A LGPD e o tratamento a crianças e adolescentes

A nossa Lei Geral de Proteção de Dados (LGPD) faz menção à proteção de dados pessoais de crianças e adolescentes no artigo 14, cuja redação é a seguinte:

Art. 14. O tratamento de dados pessoais de crianças e de adolescentes deverá ser realizado em seu melhor interesse, nos termos deste artigo e da legislação pertinente.

§ 1º O tratamento de dados pessoais de crianças deverá ser realizado com o consentimento específico e em destaque dado por pelo menos um dos pais ou pelo responsável legal.

§ 2º No tratamento de dados de que trata o § 1º deste artigo, os controladores deverão manter pública a informação sobre os tipos de dados coletados, a forma de sua utilização e os procedimentos para o exercício dos direitos a que se refere o art. 18 desta Lei.

§ 3º Poderão ser coletados dados pessoais de crianças sem o consentimento a que se refere o § 1º deste artigo quando a coleta for necessária para contatar os pais ou o responsável legal, utilizados uma única vez e sem armazenamento, ou para sua proteção, e em nenhum caso poderão ser repassados a terceiro sem o consentimento de que trata o § 1º deste artigo.

§ 4º Os controladores não deverão condicionar a participação dos titulares de que trata o § 1º deste artigo em jogos, aplicações de internet ou outras atividades ao fornecimento de informações pessoais além das estritamente necessárias à atividade.

§ 5º O controlador deve realizar todos os esforços razoáveis para verificar que o consentimento a que se refere o § 1º deste artigo foi dado pelo responsável pela criança, consideradas as tecnologias disponíveis.

§ 6º As informações sobre o tratamento de dados referidas neste artigo deverão ser fornecidas de maneira simples, clara e acessível, consideradas as características físico-motoras, perceptivas, sensoriais, intelectuais e mentais do usuário, com uso de recursos audiovisuais quando adequado, de forma a proporcionar a informação necessária aos pais ou ao responsável legal e adequada ao entendimento da criança.

Ocorre que, apesar de a intensão do legislador ter sido incluir uma camada de proteção às crianças e aos adolescentes ao incluir o artigo 14 na LGPD, a sua redação imprecisa pode trazer resultados adversos.

Isso porque há três formas de interpretar o artigo 14, todas igualmente válidas até o momento de publicação deste artigo:

1) A única hipótese de tratamento de dados pessoais de crianças é o consentimento dos pais ou responsáveis legais, conforme prevê o §1º do artigo 14. Esta interpretação é restritiva e pode não refletir o melhor interesse da criança em todas as situações;

2) Dados pessoais de crianças e adolescentes são dados pessoais sensíveis, portanto, o tratamento de tais dados pessoais está restrito às hipóteses previstas no artigo 11 da LGPD;

3) O artigo 14 não prevê que dados pessoais de crianças e adolescentes são dados pessoais sensíveis, não restringindo, assim, o tratamento de dados pessoais de crianças e adolescentes. Assim, seria  sustentá-lo em quaisquer das hipóteses previstas nos artigos 7 e 11 da LGPD, desde que observado o melhor interesse da criança e do adolescente.

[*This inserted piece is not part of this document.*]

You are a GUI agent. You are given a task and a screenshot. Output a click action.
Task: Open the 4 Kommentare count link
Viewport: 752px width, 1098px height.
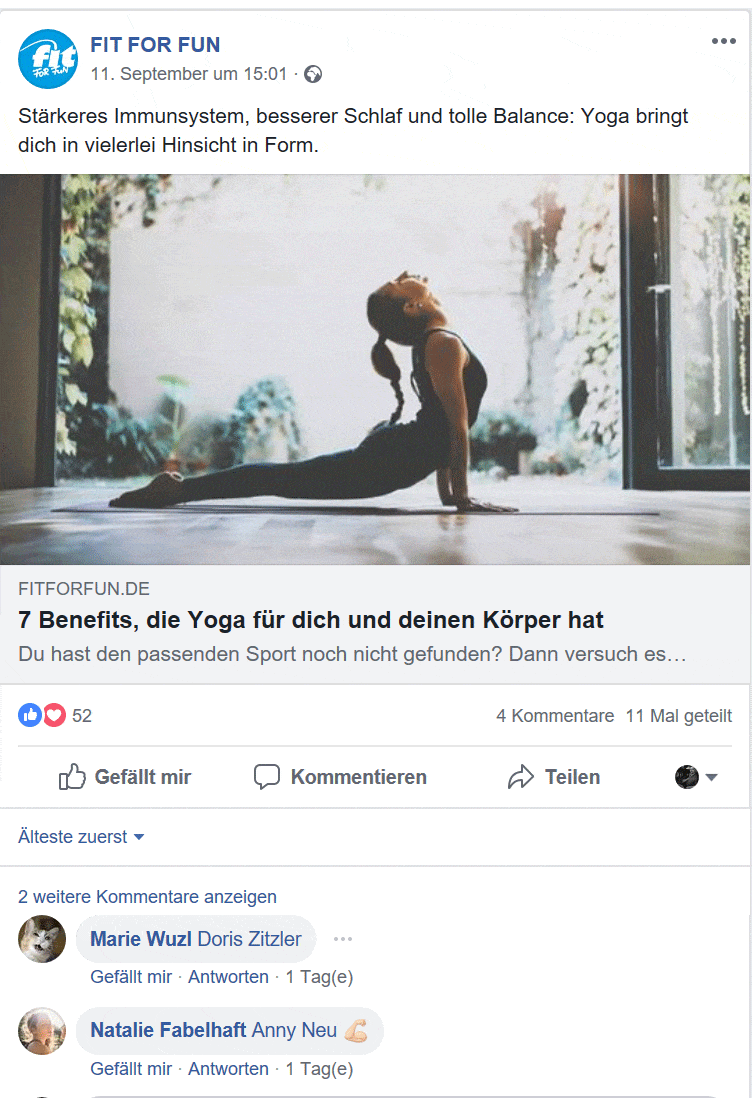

Diante deste impasse interpretativo, a Autoridade Nacional de Proteção de Dados (ANPD) publicou recentemente um estudo técnico preliminar sobre o tema e para fomentar o debate público e subsidiar a tomada de decisão do próprio órgão. Futuramente, e baseado nas discussões sobre este documento, a ANPD regulamentará esta questão.

Até lá, este artigo vai te ajudar entender cada uma das possibilidades de interpretação neste artigo. É importante ressaltar, de antemão, que apesar de ser possível aplicar qualquer uma das três interpretações, recomendamos que as empresas sempre adotem as posições mais conservadoras para se protegerem de possíveis sanções no futuro.

1) Interpretação restritiva

A primeira forma de interpretar o artigo 14 é restritiva, pela qual só é possível tratar dados pessoais de crianças e adolescentes com o consentimento dos pais ou responsáveis legais. Baseada especialmente no § 1º, de acordo com este entendimento, só seria possível o tratamento de dados pessoais de crianças com o consentimento dos pais ou responsáveis legais.

Você pode acessar o artigo em que nós já falamos sobre o consentimento na LGPD aqui no blog.

Naquela oportunidade, nós explicamos que a validade de um consentimento depende do atendimento de quatro critérios. O consentimento deve ser: livre, informado, inequívoco e utilizado para uma finalidade determinada. Além disso, quando lidamos com dados pessoais sensíveis, há um quinto requisito para a validade do consentimento: este deve ser destacado.

O § 1º do artigo 14, que sustenta esta primeira interpretação, prevê expressamente que o consentimento deve ser destacado. Como ressaltamos no artigo sobre consentimento, o termo “destacado” refere-se à forma como o consentimento é expresso pelo titular dos dados. Significa dizer que o titular deve dar uma declaração destacada de consentimento.

Uma maneira óbvia de garantir o consentimento destacado seria confirmar expressamente o consentimento em uma declaração por escrito.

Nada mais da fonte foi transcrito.